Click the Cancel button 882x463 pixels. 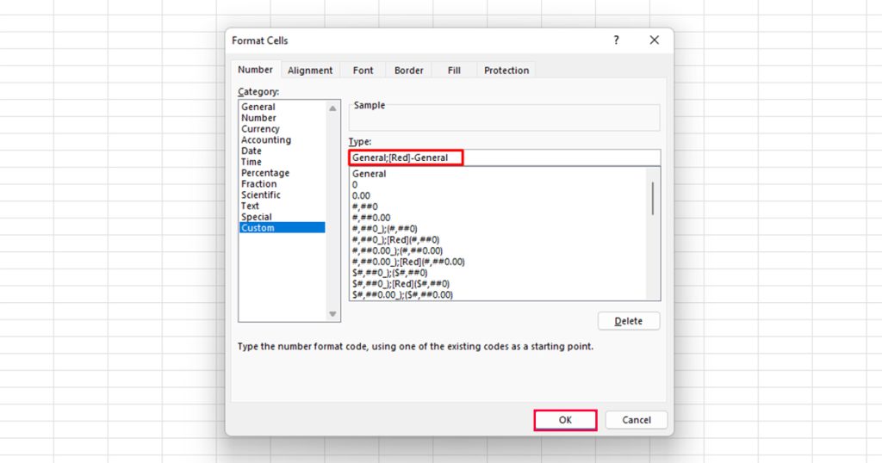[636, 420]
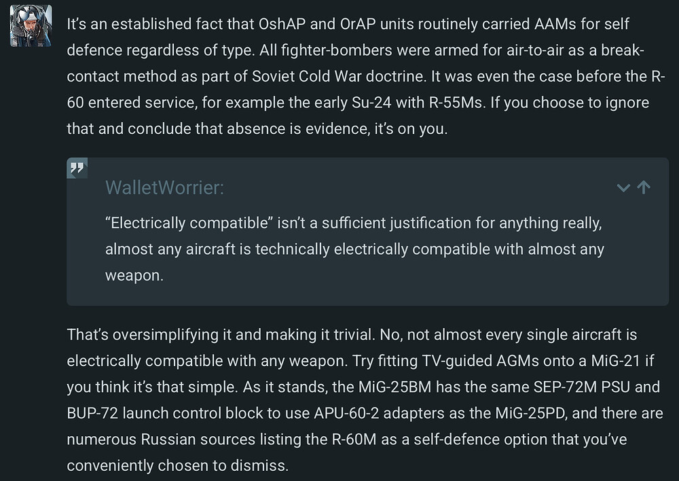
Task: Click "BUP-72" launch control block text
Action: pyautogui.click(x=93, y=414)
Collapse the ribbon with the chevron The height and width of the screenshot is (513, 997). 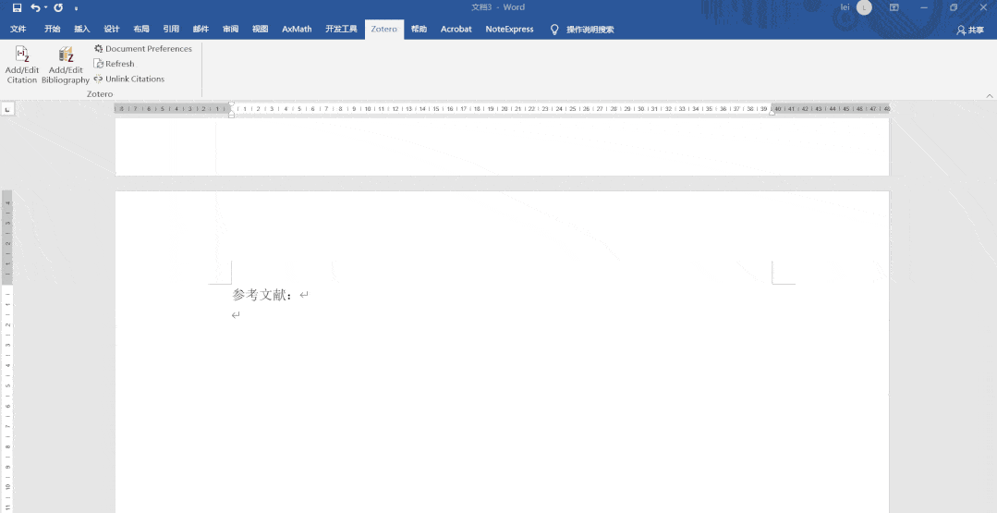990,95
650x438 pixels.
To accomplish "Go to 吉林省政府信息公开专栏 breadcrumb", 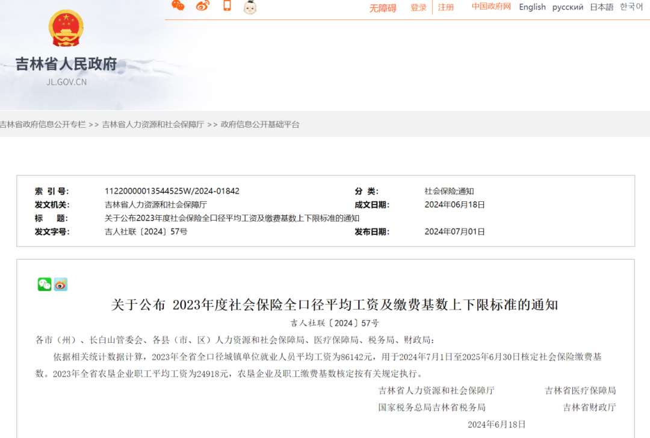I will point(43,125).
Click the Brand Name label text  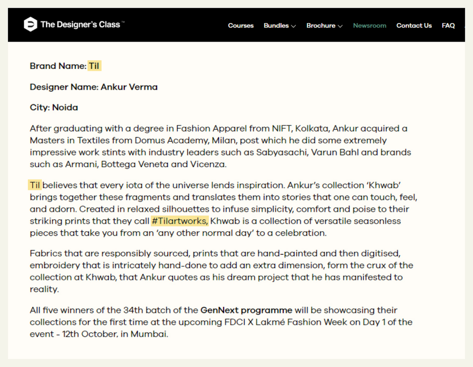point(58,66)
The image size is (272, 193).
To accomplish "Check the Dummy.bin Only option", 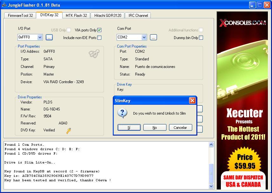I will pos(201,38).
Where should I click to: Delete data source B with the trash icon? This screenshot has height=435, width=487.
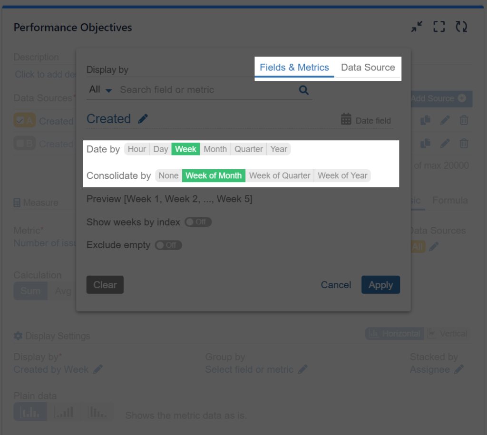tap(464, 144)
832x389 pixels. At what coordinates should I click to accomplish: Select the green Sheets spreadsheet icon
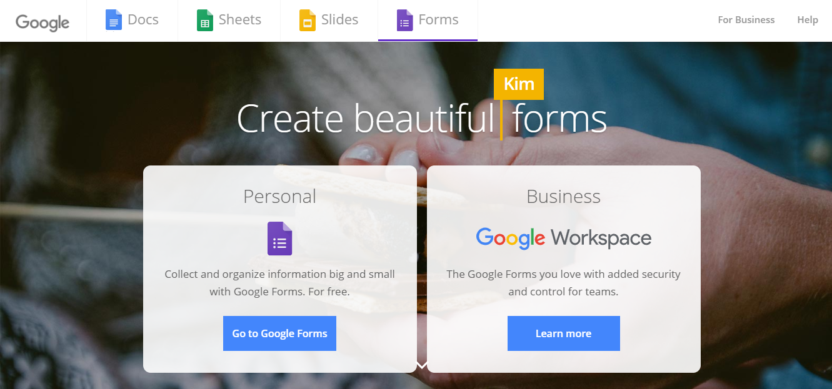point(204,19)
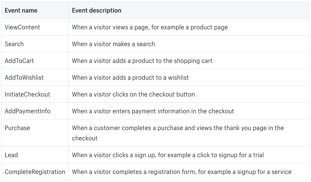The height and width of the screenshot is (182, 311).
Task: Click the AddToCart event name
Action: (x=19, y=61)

━━━━━━━━━━━━━━━━━━━━━━━━━━━━━━

What the task requires >> Exclude all pictures and reproduce exactly the lines from the one containing "Where should I" through the final line of the entries above.

Result of the exercise >>
Where should I click to: Delete data source B with the trash icon? This screenshot has height=435, width=487.
tap(464, 144)
832x389 pixels. At what coordinates should I click to accomplish: Select the green Sheets spreadsheet icon
point(204,19)
The height and width of the screenshot is (182, 311).
Task: Click the AddToCart event name
Action: (x=19, y=61)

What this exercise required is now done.